[Datasetitems]
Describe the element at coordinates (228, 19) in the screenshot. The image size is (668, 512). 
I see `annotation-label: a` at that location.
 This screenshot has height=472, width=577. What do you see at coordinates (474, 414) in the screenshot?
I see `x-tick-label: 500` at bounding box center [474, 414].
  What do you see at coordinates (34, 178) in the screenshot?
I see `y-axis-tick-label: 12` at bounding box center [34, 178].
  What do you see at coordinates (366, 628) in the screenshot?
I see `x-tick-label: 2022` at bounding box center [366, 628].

OPDRACHT :: Herhaal woordelijk het stuk vanaf het begin van de items tot en met de regel die "This screenshot has" bevat.

ANTWOORD ::
Describe the element at coordinates (228, 19) in the screenshot. The image size is (668, 512). 
I see `annotation-label: a` at that location.
 This screenshot has height=472, width=577. What do you see at coordinates (474, 414) in the screenshot?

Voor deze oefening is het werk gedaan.